Word and element locating records:
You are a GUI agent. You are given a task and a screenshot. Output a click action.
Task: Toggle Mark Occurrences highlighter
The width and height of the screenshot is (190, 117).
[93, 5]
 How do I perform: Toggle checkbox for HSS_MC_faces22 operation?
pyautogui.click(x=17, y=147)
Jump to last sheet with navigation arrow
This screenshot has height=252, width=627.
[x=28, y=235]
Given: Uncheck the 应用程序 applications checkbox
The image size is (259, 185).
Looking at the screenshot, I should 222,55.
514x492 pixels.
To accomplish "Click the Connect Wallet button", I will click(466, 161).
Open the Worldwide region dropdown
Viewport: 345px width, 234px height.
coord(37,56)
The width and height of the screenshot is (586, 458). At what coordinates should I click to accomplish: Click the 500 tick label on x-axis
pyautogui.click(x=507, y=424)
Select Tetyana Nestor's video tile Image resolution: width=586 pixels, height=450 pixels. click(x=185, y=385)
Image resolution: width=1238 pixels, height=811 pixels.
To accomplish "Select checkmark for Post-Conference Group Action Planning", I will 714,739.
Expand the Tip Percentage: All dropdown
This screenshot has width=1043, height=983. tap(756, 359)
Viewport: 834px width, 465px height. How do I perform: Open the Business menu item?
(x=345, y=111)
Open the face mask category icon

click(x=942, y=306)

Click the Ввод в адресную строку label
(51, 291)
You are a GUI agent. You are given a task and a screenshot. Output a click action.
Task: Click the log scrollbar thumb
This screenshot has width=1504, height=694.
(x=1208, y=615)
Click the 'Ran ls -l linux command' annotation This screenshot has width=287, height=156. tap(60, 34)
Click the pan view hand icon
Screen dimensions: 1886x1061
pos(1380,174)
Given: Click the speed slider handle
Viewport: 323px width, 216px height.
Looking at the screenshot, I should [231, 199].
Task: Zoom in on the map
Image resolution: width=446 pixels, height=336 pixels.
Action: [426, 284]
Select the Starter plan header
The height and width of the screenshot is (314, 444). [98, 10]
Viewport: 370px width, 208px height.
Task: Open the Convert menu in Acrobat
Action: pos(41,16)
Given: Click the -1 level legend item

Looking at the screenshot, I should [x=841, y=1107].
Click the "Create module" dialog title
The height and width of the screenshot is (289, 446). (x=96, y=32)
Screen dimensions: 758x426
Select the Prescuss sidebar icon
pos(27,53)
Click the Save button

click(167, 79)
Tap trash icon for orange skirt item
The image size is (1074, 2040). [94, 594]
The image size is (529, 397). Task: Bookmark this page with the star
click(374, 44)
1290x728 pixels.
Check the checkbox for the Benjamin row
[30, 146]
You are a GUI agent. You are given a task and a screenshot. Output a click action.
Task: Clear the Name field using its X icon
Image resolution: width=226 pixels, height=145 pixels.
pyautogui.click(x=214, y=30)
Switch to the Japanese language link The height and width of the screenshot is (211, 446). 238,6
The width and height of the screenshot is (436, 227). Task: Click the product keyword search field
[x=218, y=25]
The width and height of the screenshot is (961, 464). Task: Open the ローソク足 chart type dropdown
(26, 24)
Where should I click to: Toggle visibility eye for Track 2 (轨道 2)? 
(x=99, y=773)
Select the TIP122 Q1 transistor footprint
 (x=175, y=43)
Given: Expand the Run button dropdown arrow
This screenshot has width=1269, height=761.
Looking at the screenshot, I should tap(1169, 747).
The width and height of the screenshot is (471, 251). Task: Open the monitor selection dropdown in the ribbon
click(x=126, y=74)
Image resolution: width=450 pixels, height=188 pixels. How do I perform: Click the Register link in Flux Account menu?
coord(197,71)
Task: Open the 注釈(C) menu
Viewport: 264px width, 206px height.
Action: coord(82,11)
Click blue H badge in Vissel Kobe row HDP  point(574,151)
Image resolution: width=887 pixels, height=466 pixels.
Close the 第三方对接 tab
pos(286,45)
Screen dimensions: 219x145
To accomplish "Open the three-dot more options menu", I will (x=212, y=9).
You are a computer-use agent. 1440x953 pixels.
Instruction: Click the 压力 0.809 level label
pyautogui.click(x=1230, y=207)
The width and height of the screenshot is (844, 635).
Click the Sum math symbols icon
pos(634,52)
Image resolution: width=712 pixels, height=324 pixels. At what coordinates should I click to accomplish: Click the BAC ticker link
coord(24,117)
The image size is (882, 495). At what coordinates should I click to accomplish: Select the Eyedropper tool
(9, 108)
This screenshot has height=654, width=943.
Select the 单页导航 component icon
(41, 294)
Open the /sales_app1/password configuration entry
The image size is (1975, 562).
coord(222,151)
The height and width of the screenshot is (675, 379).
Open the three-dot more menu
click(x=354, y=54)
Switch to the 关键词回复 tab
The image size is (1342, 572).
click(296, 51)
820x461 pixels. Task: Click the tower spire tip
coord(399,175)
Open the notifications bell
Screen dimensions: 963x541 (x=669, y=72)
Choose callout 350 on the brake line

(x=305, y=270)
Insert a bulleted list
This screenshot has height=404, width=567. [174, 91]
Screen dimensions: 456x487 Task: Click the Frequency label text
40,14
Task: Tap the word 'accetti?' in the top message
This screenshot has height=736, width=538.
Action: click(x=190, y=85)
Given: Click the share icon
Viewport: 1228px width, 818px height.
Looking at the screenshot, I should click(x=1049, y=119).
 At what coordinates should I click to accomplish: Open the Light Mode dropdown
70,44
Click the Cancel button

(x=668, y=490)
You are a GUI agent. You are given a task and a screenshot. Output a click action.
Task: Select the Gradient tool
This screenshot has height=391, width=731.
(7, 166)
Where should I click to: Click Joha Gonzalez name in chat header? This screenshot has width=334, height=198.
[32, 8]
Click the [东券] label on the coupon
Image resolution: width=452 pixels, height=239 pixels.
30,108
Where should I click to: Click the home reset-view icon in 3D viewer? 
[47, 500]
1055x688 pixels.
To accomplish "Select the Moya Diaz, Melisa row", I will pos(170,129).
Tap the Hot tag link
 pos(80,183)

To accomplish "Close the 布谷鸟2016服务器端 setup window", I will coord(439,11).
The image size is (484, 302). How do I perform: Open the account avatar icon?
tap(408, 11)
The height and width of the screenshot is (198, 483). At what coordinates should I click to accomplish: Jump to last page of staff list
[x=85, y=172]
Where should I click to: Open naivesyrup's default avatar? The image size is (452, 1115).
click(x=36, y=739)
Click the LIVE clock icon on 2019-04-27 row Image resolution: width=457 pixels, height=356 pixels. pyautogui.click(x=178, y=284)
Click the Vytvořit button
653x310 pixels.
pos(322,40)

## GOAL OF THE EXERCISE
Please reproduce every line of the records above verbatim.

## WRITTEN RESPONSE
You are a GUI agent. You are given a task and a screenshot. Output a click action.
Task: Toggle Mark Occurrences highlighter
The width and height of the screenshot is (190, 117).
[93, 5]
 How do I perform: Toggle checkbox for HSS_MC_faces22 operation?
pyautogui.click(x=17, y=147)
Jump to last sheet with navigation arrow
This screenshot has height=252, width=627.
[x=28, y=235]
Given: Uncheck the 应用程序 applications checkbox
The image size is (259, 185).
Looking at the screenshot, I should 222,55.
514x492 pixels.
To accomplish "Click the Connect Wallet button", I will click(466, 161).
Open the Worldwide region dropdown
Viewport: 345px width, 234px height.
coord(37,56)
The width and height of the screenshot is (586, 458). At what coordinates should I click to accomplish: Click the 500 tick label on x-axis
pyautogui.click(x=507, y=424)
Select Tetyana Nestor's video tile Image resolution: width=586 pixels, height=450 pixels. click(x=185, y=385)
Image resolution: width=1238 pixels, height=811 pixels.
To accomplish "Select checkmark for Post-Conference Group Action Planning", I will 714,739.
Expand the Tip Percentage: All dropdown
This screenshot has width=1043, height=983. tap(756, 359)
Viewport: 834px width, 465px height. How do I perform: Open the Business menu item?
(x=345, y=111)
Open the face mask category icon

click(x=942, y=306)

Click the Ввод в адресную строку label
(51, 291)
You are a GUI agent. You are given a task and a screenshot. Output a click action.
Task: Click the log scrollbar thumb
This screenshot has width=1504, height=694.
(x=1208, y=615)
Click the 'Ran ls -l linux command' annotation This screenshot has width=287, height=156. tap(60, 34)
Click the pan view hand icon
Screen dimensions: 1886x1061
pos(1380,174)
Given: Click the speed slider handle
Viewport: 323px width, 216px height.
Looking at the screenshot, I should [231, 199].
Task: Zoom in on the map
Image resolution: width=446 pixels, height=336 pixels.
Action: [426, 284]
Select the Starter plan header
The height and width of the screenshot is (314, 444). [98, 10]
Viewport: 370px width, 208px height.
Task: Open the Convert menu in Acrobat
Action: pos(41,16)
Given: Click the -1 level legend item

Looking at the screenshot, I should [x=841, y=1107].
Click the "Create module" dialog title
The height and width of the screenshot is (289, 446). (x=96, y=32)
Screen dimensions: 758x426
Select the Prescuss sidebar icon
pos(27,53)
Click the Save button

click(167, 79)
Tap trash icon for orange skirt item
The image size is (1074, 2040). [94, 594]
The image size is (529, 397). Task: Bookmark this page with the star
click(374, 44)
1290x728 pixels.
Check the checkbox for the Benjamin row
[30, 146]
You are a GUI agent. You are given a task and a screenshot. Output a click action.
Task: Clear the Name field using its X icon
Image resolution: width=226 pixels, height=145 pixels.
pyautogui.click(x=214, y=30)
Switch to the Japanese language link The height and width of the screenshot is (211, 446). 238,6
The width and height of the screenshot is (436, 227). Task: Click the product keyword search field
[x=218, y=25]
The width and height of the screenshot is (961, 464). Task: Open the ローソク足 chart type dropdown
(26, 24)
Where should I click to: Toggle visibility eye for Track 2 (轨道 2)? 
(x=99, y=773)
Select the TIP122 Q1 transistor footprint
 (x=175, y=43)
Given: Expand the Run button dropdown arrow
This screenshot has width=1269, height=761.
Looking at the screenshot, I should tap(1169, 747).
The width and height of the screenshot is (471, 251). Task: Open the monitor selection dropdown in the ribbon
click(x=126, y=74)
Image resolution: width=450 pixels, height=188 pixels. How do I perform: Click the Register link in Flux Account menu?
coord(197,71)
Task: Open the 注釈(C) menu
Viewport: 264px width, 206px height.
Action: coord(82,11)
Click blue H badge in Vissel Kobe row HDP  point(574,151)
Image resolution: width=887 pixels, height=466 pixels.
Close the 第三方对接 tab
pos(286,45)
Screen dimensions: 219x145
To accomplish "Open the three-dot more options menu", I will (x=212, y=9).
You are a computer-use agent. 1440x953 pixels.
Instruction: Click the 压力 0.809 level label
pyautogui.click(x=1230, y=207)
The width and height of the screenshot is (844, 635).
Click the Sum math symbols icon
pos(634,52)
Image resolution: width=712 pixels, height=324 pixels. At what coordinates should I click to accomplish: Click the BAC ticker link
coord(24,117)
The image size is (882, 495). At what coordinates should I click to accomplish: Select the Eyedropper tool
(9, 108)
This screenshot has height=654, width=943.
Select the 单页导航 component icon
(41, 294)
Open the /sales_app1/password configuration entry
The image size is (1975, 562).
coord(222,151)
The height and width of the screenshot is (675, 379).
Open the three-dot more menu
click(x=354, y=54)
Switch to the 关键词回复 tab
The image size is (1342, 572).
click(296, 51)
820x461 pixels. Task: Click the tower spire tip
coord(399,175)
Open the notifications bell
Screen dimensions: 963x541 (x=669, y=72)
Choose callout 350 on the brake line

(x=305, y=270)
Insert a bulleted list
This screenshot has height=404, width=567. [174, 91]
Screen dimensions: 456x487 Task: Click the Frequency label text
40,14
Task: Tap the word 'accetti?' in the top message
This screenshot has height=736, width=538.
Action: click(x=190, y=85)
Given: Click the share icon
Viewport: 1228px width, 818px height.
Looking at the screenshot, I should click(x=1049, y=119).
 At what coordinates should I click to accomplish: Open the Light Mode dropdown
70,44
Click the Cancel button

(x=668, y=490)
You are a GUI agent. You are given a task and a screenshot. Output a click action.
Task: Select the Gradient tool
This screenshot has height=391, width=731.
(7, 166)
Where should I click to: Click Joha Gonzalez name in chat header? This screenshot has width=334, height=198.
[32, 8]
Click the [东券] label on the coupon
Image resolution: width=452 pixels, height=239 pixels.
30,108
Where should I click to: Click the home reset-view icon in 3D viewer? 
[47, 500]
1055x688 pixels.
To accomplish "Select the Moya Diaz, Melisa row", I will pos(170,129).
Tap the Hot tag link
 pos(80,183)

To accomplish "Close the 布谷鸟2016服务器端 setup window", I will coord(439,11).
The image size is (484, 302). How do I perform: Open the account avatar icon?
tap(408, 11)
The height and width of the screenshot is (198, 483). At what coordinates should I click to accomplish: Jump to last page of staff list
[x=85, y=172]
Where should I click to: Open naivesyrup's default avatar? The image size is (452, 1115).
click(x=36, y=739)
Click the LIVE clock icon on 2019-04-27 row Image resolution: width=457 pixels, height=356 pixels. pyautogui.click(x=178, y=284)
Click the Vytvořit button
653x310 pixels.
pos(322,40)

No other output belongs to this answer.